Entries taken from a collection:
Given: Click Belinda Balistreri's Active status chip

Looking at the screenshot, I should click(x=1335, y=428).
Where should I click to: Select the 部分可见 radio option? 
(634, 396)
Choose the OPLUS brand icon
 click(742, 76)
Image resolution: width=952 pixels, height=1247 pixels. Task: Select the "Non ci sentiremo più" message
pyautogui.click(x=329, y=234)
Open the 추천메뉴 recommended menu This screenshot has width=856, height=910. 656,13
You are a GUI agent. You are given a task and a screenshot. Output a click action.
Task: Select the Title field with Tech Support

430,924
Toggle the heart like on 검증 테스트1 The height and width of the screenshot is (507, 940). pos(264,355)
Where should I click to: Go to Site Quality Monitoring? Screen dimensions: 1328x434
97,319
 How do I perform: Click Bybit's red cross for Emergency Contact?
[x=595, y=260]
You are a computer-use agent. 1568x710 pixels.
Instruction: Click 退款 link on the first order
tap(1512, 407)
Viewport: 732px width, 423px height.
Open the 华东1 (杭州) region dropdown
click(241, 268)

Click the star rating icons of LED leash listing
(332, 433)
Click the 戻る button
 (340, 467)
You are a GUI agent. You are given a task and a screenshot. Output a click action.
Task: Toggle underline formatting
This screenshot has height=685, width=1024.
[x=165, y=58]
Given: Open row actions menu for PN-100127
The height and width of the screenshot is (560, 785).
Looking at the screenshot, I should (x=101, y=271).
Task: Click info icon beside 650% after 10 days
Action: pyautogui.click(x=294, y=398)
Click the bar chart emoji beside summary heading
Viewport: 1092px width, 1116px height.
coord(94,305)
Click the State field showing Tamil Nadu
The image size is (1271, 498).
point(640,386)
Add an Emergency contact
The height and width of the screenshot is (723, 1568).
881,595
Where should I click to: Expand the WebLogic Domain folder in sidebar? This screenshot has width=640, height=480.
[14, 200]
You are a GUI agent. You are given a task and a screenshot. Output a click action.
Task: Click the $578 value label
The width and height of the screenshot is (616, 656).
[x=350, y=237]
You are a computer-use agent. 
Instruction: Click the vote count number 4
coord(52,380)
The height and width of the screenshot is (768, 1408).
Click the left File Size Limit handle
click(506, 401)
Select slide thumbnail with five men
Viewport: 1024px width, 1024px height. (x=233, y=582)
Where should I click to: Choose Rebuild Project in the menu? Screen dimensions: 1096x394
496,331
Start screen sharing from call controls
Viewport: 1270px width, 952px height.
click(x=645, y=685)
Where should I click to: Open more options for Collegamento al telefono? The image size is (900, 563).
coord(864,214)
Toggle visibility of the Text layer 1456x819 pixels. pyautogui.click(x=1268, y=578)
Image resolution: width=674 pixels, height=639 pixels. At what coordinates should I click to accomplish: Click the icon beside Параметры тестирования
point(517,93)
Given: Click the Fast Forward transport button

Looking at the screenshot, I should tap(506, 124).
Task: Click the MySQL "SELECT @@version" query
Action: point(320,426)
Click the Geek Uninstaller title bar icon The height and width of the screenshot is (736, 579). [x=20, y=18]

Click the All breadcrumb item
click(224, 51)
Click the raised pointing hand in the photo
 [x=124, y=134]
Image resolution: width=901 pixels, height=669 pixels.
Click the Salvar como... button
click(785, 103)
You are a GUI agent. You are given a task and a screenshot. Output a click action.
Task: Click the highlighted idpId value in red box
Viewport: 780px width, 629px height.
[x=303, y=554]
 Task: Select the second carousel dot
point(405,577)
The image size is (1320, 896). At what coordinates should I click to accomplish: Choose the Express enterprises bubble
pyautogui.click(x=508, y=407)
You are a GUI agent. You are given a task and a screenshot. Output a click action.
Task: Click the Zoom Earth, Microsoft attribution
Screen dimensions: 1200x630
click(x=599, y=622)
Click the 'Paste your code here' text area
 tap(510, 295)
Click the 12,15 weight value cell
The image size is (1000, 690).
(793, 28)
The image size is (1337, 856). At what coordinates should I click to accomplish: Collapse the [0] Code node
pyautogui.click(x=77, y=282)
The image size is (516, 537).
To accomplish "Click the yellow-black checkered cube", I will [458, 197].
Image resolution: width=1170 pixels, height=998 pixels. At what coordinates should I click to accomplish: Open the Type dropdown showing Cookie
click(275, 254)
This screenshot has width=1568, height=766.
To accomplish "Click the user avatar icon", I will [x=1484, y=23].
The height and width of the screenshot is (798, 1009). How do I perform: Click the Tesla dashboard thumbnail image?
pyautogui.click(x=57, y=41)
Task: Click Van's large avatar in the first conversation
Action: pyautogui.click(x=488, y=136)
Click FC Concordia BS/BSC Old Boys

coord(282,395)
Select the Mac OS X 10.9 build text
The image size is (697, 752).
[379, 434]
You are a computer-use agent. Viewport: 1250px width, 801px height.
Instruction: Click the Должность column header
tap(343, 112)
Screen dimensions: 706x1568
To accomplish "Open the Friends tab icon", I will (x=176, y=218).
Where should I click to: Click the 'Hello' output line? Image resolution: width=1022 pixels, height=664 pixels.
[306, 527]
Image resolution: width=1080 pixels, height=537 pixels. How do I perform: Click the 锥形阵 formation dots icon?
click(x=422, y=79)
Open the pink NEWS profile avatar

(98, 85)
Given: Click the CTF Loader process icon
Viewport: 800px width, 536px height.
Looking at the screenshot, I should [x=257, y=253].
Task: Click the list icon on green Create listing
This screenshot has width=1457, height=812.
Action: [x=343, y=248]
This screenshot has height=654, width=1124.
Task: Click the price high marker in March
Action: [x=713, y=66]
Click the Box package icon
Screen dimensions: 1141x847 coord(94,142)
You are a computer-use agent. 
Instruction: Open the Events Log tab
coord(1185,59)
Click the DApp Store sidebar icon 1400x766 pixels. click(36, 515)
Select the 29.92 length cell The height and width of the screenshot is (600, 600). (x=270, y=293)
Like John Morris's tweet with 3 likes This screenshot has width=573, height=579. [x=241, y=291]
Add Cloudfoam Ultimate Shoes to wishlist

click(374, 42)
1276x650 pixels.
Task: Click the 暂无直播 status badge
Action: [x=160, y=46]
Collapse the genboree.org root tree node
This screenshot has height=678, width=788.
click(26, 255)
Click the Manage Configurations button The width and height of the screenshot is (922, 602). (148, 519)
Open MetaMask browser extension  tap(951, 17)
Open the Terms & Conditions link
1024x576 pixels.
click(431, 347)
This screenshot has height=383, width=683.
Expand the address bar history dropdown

### Your assignment
Restate the data word for word, leaving nothing out.

### Answer below
Given: Click Belinda Balistreri's Active status chip

Looking at the screenshot, I should click(x=1335, y=428).
Where should I click to: Select the 部分可见 radio option? 
(634, 396)
Choose the OPLUS brand icon
 click(742, 76)
Image resolution: width=952 pixels, height=1247 pixels. Task: Select the "Non ci sentiremo più" message
pyautogui.click(x=329, y=234)
Open the 추천메뉴 recommended menu This screenshot has width=856, height=910. 656,13
You are a GUI agent. You are given a task and a screenshot. Output a click action.
Task: Select the Title field with Tech Support

430,924
Toggle the heart like on 검증 테스트1 The height and width of the screenshot is (507, 940). pos(264,355)
Where should I click to: Go to Site Quality Monitoring? Screen dimensions: 1328x434
97,319
 How do I perform: Click Bybit's red cross for Emergency Contact?
[x=595, y=260]
You are a computer-use agent. 1568x710 pixels.
Instruction: Click 退款 link on the first order
tap(1512, 407)
Viewport: 732px width, 423px height.
Open the 华东1 (杭州) region dropdown
click(241, 268)

Click the star rating icons of LED leash listing
(332, 433)
Click the 戻る button
 (340, 467)
You are a GUI agent. You are given a task and a screenshot. Output a click action.
Task: Toggle underline formatting
This screenshot has height=685, width=1024.
[x=165, y=58]
Given: Open row actions menu for PN-100127
The height and width of the screenshot is (560, 785).
Looking at the screenshot, I should (x=101, y=271).
Task: Click info icon beside 650% after 10 days
Action: pyautogui.click(x=294, y=398)
Click the bar chart emoji beside summary heading
Viewport: 1092px width, 1116px height.
coord(94,305)
Click the State field showing Tamil Nadu
The image size is (1271, 498).
point(640,386)
Add an Emergency contact
The height and width of the screenshot is (723, 1568).
881,595
Where should I click to: Expand the WebLogic Domain folder in sidebar? This screenshot has width=640, height=480.
[14, 200]
You are a GUI agent. You are given a task and a screenshot. Output a click action.
Task: Click the $578 value label
The width and height of the screenshot is (616, 656).
[x=350, y=237]
You are a computer-use agent. 
Instruction: Click the vote count number 4
coord(52,380)
The height and width of the screenshot is (768, 1408).
Click the left File Size Limit handle
click(506, 401)
Select slide thumbnail with five men
Viewport: 1024px width, 1024px height. (x=233, y=582)
Where should I click to: Choose Rebuild Project in the menu? Screen dimensions: 1096x394
496,331
Start screen sharing from call controls
Viewport: 1270px width, 952px height.
click(x=645, y=685)
Where should I click to: Open more options for Collegamento al telefono? The image size is (900, 563).
coord(864,214)
Toggle visibility of the Text layer 1456x819 pixels. pyautogui.click(x=1268, y=578)
Image resolution: width=674 pixels, height=639 pixels. At what coordinates should I click to accomplish: Click the icon beside Параметры тестирования
point(517,93)
Given: Click the Fast Forward transport button

Looking at the screenshot, I should tap(506, 124).
Task: Click the MySQL "SELECT @@version" query
Action: point(320,426)
Click the Geek Uninstaller title bar icon The height and width of the screenshot is (736, 579). [x=20, y=18]

Click the All breadcrumb item
click(224, 51)
Click the raised pointing hand in the photo
 [x=124, y=134]
Image resolution: width=901 pixels, height=669 pixels.
Click the Salvar como... button
click(785, 103)
You are a GUI agent. You are given a task and a screenshot. Output a click action.
Task: Click the highlighted idpId value in red box
Viewport: 780px width, 629px height.
[x=303, y=554]
 Task: Select the second carousel dot
point(405,577)
The image size is (1320, 896). At what coordinates should I click to accomplish: Choose the Express enterprises bubble
pyautogui.click(x=508, y=407)
You are a GUI agent. You are given a task and a screenshot. Output a click action.
Task: Click the Zoom Earth, Microsoft attribution
Screen dimensions: 1200x630
click(x=599, y=622)
Click the 'Paste your code here' text area
 tap(510, 295)
Click the 12,15 weight value cell
The image size is (1000, 690).
(793, 28)
The image size is (1337, 856). At what coordinates should I click to accomplish: Collapse the [0] Code node
pyautogui.click(x=77, y=282)
The image size is (516, 537).
To accomplish "Click the yellow-black checkered cube", I will [458, 197].
Image resolution: width=1170 pixels, height=998 pixels. At what coordinates should I click to accomplish: Open the Type dropdown showing Cookie
click(275, 254)
This screenshot has width=1568, height=766.
To accomplish "Click the user avatar icon", I will [x=1484, y=23].
The height and width of the screenshot is (798, 1009). How do I perform: Click the Tesla dashboard thumbnail image?
pyautogui.click(x=57, y=41)
Task: Click Van's large avatar in the first conversation
Action: pyautogui.click(x=488, y=136)
Click FC Concordia BS/BSC Old Boys

coord(282,395)
Select the Mac OS X 10.9 build text
The image size is (697, 752).
[379, 434]
You are a computer-use agent. Viewport: 1250px width, 801px height.
Instruction: Click the Должность column header
tap(343, 112)
Screen dimensions: 706x1568
To accomplish "Open the Friends tab icon", I will (x=176, y=218).
Where should I click to: Click the 'Hello' output line? Image resolution: width=1022 pixels, height=664 pixels.
[306, 527]
Image resolution: width=1080 pixels, height=537 pixels. How do I perform: Click the 锥形阵 formation dots icon?
click(x=422, y=79)
Open the pink NEWS profile avatar

(98, 85)
Given: Click the CTF Loader process icon
Viewport: 800px width, 536px height.
Looking at the screenshot, I should [x=257, y=253].
Task: Click the list icon on green Create listing
This screenshot has width=1457, height=812.
Action: [x=343, y=248]
This screenshot has height=654, width=1124.
Task: Click the price high marker in March
Action: [x=713, y=66]
Click the Box package icon
Screen dimensions: 1141x847 coord(94,142)
You are a computer-use agent. 
Instruction: Open the Events Log tab
coord(1185,59)
Click the DApp Store sidebar icon 1400x766 pixels. click(36, 515)
Select the 29.92 length cell The height and width of the screenshot is (600, 600). (x=270, y=293)
Like John Morris's tweet with 3 likes This screenshot has width=573, height=579. [x=241, y=291]
Add Cloudfoam Ultimate Shoes to wishlist

click(374, 42)
1276x650 pixels.
Task: Click the 暂无直播 status badge
Action: [x=160, y=46]
Collapse the genboree.org root tree node
This screenshot has height=678, width=788.
click(26, 255)
Click the Manage Configurations button The width and height of the screenshot is (922, 602). (148, 519)
Open MetaMask browser extension  tap(951, 17)
Open the Terms & Conditions link
1024x576 pixels.
click(431, 347)
This screenshot has height=383, width=683.
Expand the address bar history dropdown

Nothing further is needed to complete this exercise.